We will feature demonstrations in virtual reality, robotics and astronomy, as well as thought-provoking talks from experts in the areas of construction, information technology, medical devices, pharmaceuticals, electronics, weather-forecasting, agri-technology, environmental engineering, and cybersecurity.

The virtual exhibition aims to bring our younger learners to the fascinating and exciting world of STEM, with a view to giving the great minds of tomorrow a glimpse into the huge array of possibilities and opportunities that await if they choose a career in any of the STEM disciplines.

Madeleine Hearn, STEM South West board member.
Madeleine Hearn, STEM South West board member.

While it’s vital to ensure that Ireland’s STEM industry base is secured and that the right conditions are nurtured to support and attract new start-ups and entrants; equally important is attracting the students of today to the industry and giving them the right skills and opportunities to enter STEM careers, so they can tackle some of the global challenges of tomorrow.

Within the classroom itself, there are ways that STEM teachers can support students who are interested in studying STEM topics. The first way is to make best use of your in-house STEM expertise and resources - work collaboratively with your science, computing, D&T, engineering and maths faculties and use their knowledge and inspiration to support your student guidance and careers strategy. Bring career learning into the classroom by sharing STEM careers resources like posters, job profile examples, further study route information, and labour market information (LMI).

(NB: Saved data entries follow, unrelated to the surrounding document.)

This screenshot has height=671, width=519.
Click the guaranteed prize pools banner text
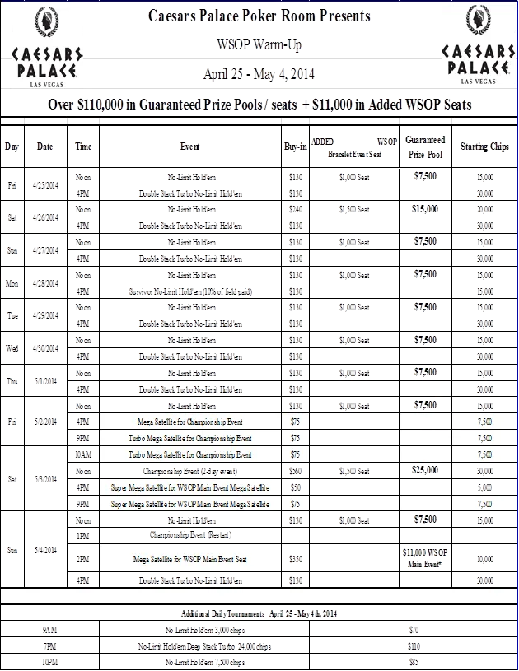260,105
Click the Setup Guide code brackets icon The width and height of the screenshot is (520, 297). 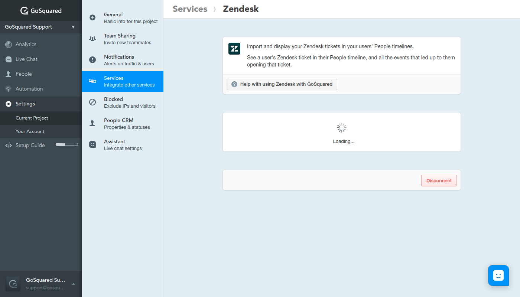point(9,146)
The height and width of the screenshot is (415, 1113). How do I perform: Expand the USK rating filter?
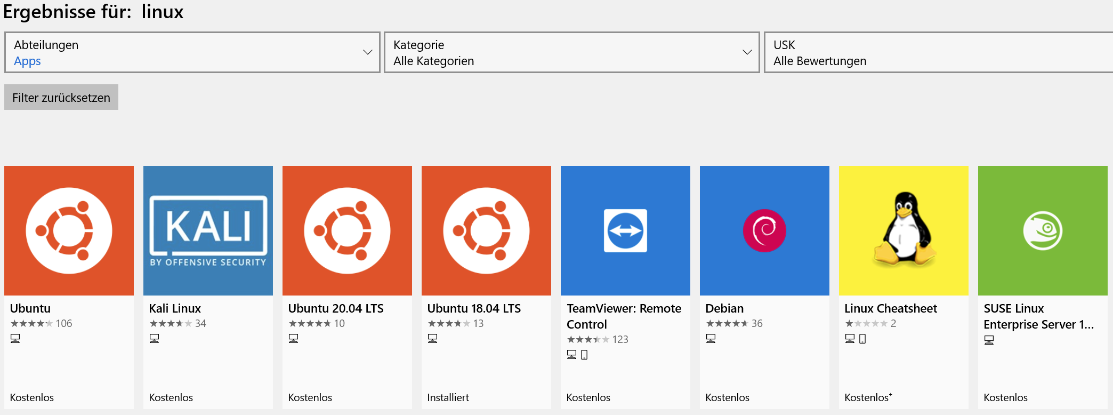(938, 52)
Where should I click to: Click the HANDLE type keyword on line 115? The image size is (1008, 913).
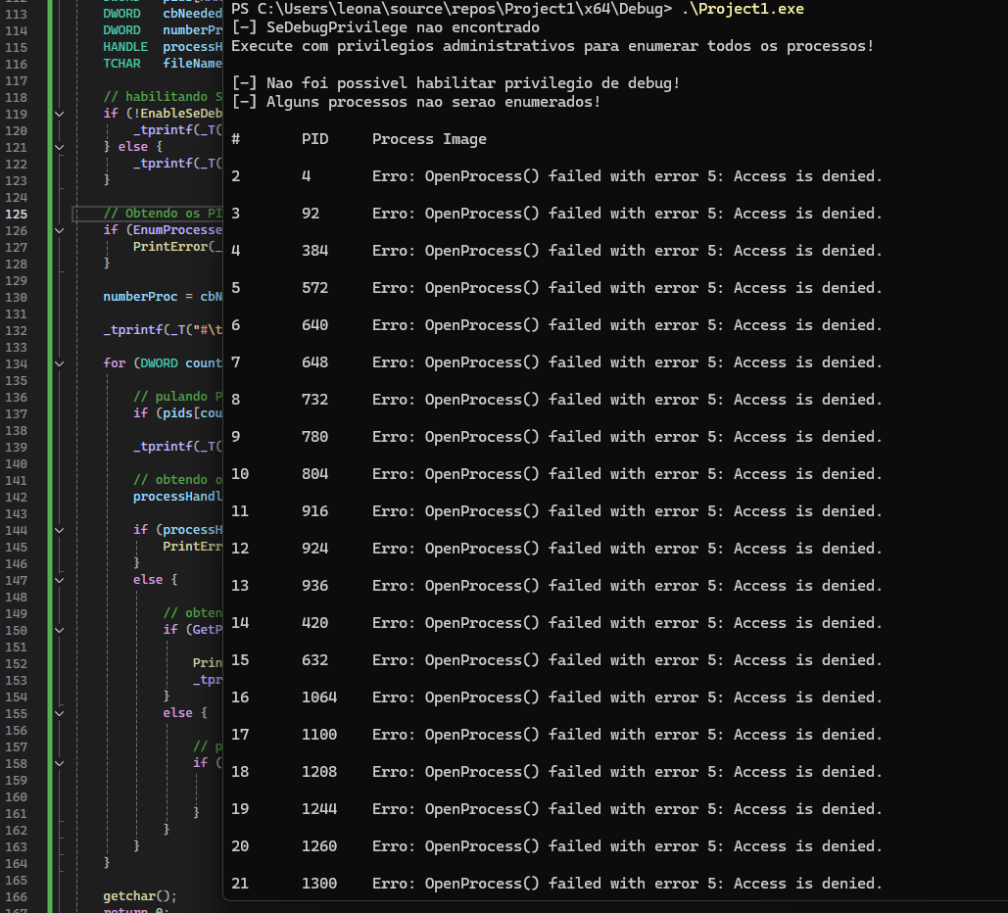click(x=124, y=47)
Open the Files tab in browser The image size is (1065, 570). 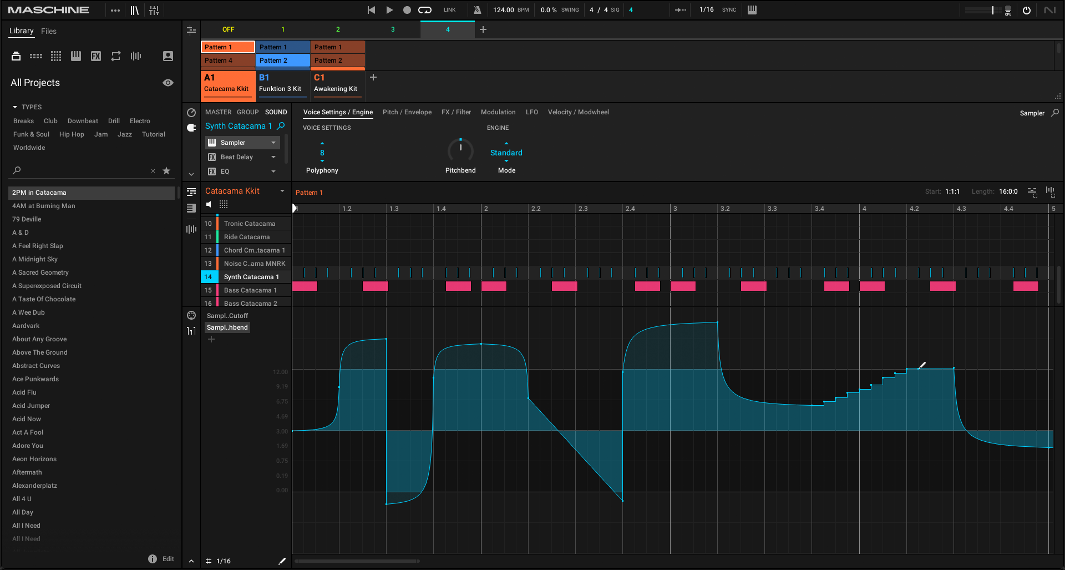coord(49,31)
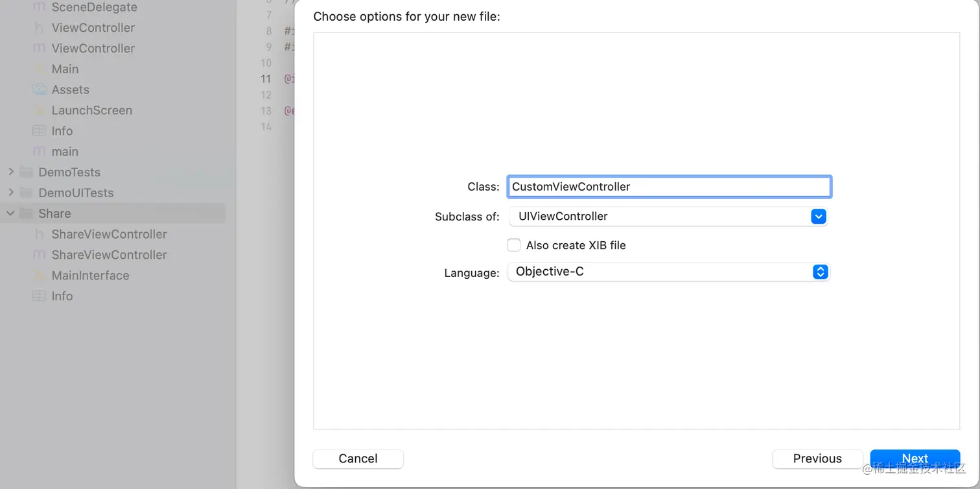The image size is (980, 489).
Task: Select the ShareViewController header file icon
Action: (x=39, y=234)
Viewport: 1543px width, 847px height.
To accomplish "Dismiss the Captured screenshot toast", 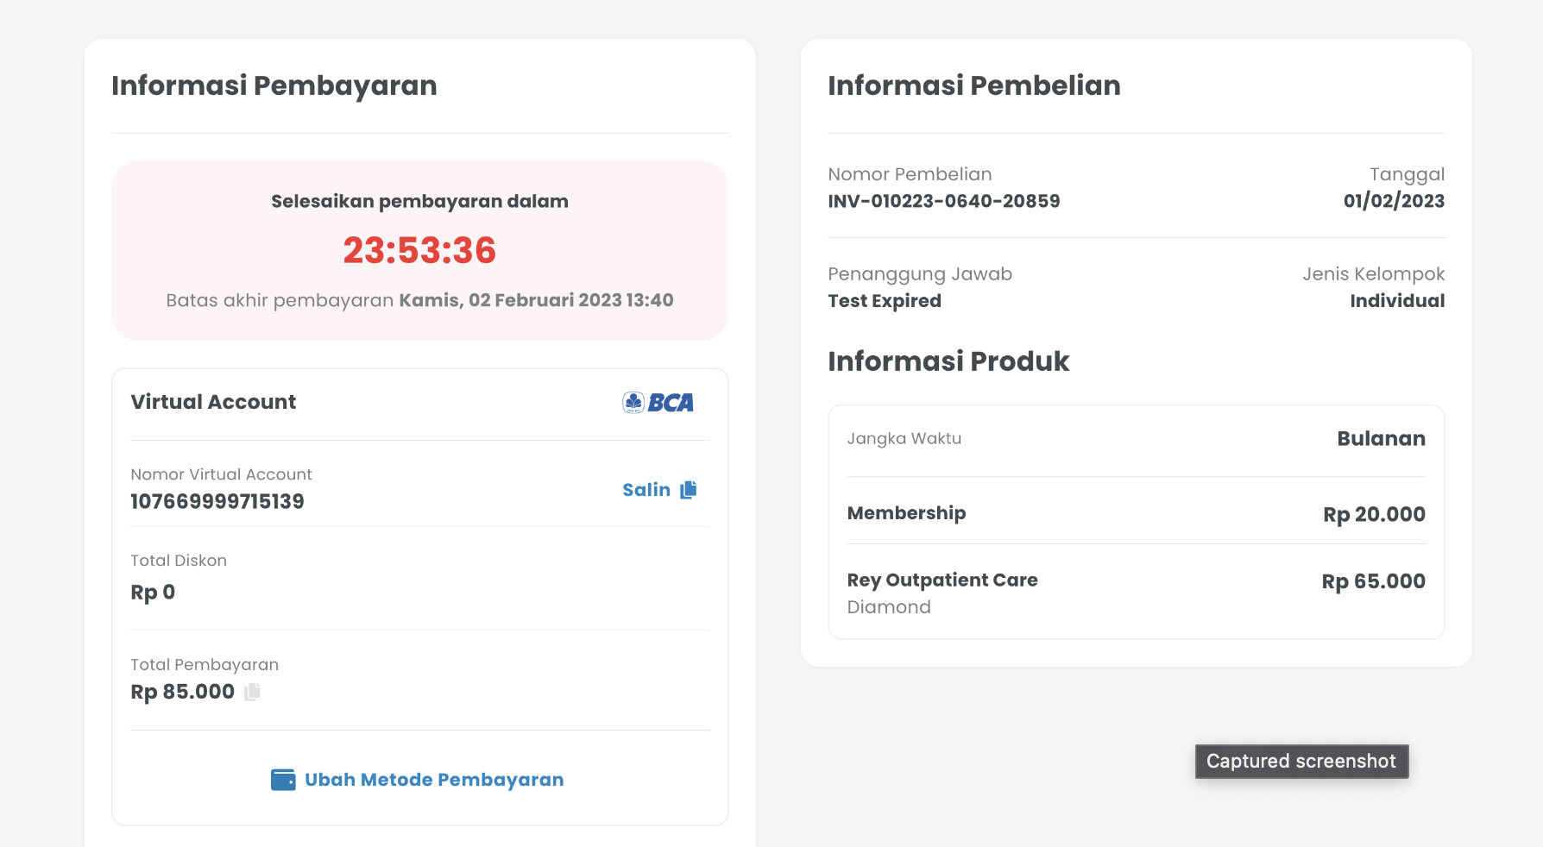I will point(1301,762).
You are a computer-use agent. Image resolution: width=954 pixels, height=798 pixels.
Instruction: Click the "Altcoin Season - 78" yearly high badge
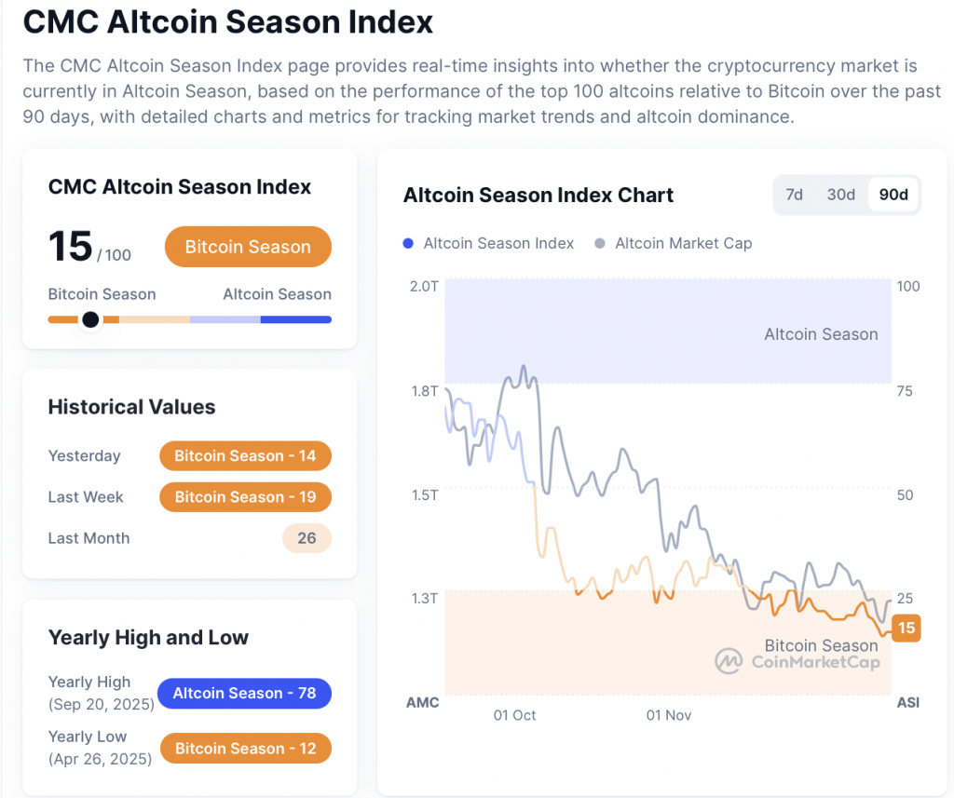coord(244,694)
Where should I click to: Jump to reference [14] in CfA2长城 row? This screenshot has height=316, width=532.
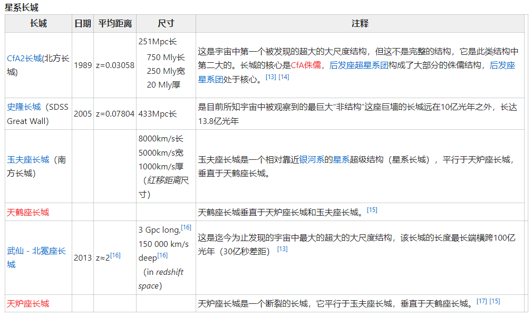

When planning career activities, support students to understand the wide range of jobs available in STEM sectors, including both STEM and non-STEM skilled roles, especially the fantastic opportunities for girls and women. 

Use themed awareness events like Science Week and Ada Lovelace Day to shine a spotlight on the people that work in STEM sectors or use STEM skills in their work.

Anyone working with school goers and leavers should be thinking about how they can create meaningful encounters that expose students to information about STEM further study routes. Events such as the STEM SW Expo are perfect for this as it creates the chance to meet people who work in the industry and have a passion for what they do. We need to show our young people just how rewarding and exciting a career in our industry can be for them – and the endless possibilities that lie ahead should they choose to study anything in this field. The question of how to engage these bright young minds must be at the forefront of all we do as education professionals.

The event, which is free to students from all over the country, presents a live, virtual exhibition space, providing an opportunity for students, parents, industry members, and jobseekers to connect with people who work in STEM on a daily basis and get up close to the inner workings and processes involved. Exhibitors include some of the country’s largest employers such as Johnson & Johnson, DePuy Synthes, Gilead Sciences, Plas Engineering, MTU, UCC, PM Group, and many more. Attendees can explore the media and digital content available at each exhibitor’s virtual stands, with exhibitors ready on chat to answer any questions.

STEM South West is doing important work in promoting STEM subjects in schools – work which is not just integral to the sector itself, but to the futures of our young students and the economic interests of the country as a whole. Feedback from previous students has been that the event has had a “significant” impact on them, with 9 in 10 students who attended previous events saying that they would now be more likely to choose a career in STEM having attended the virtual Expo.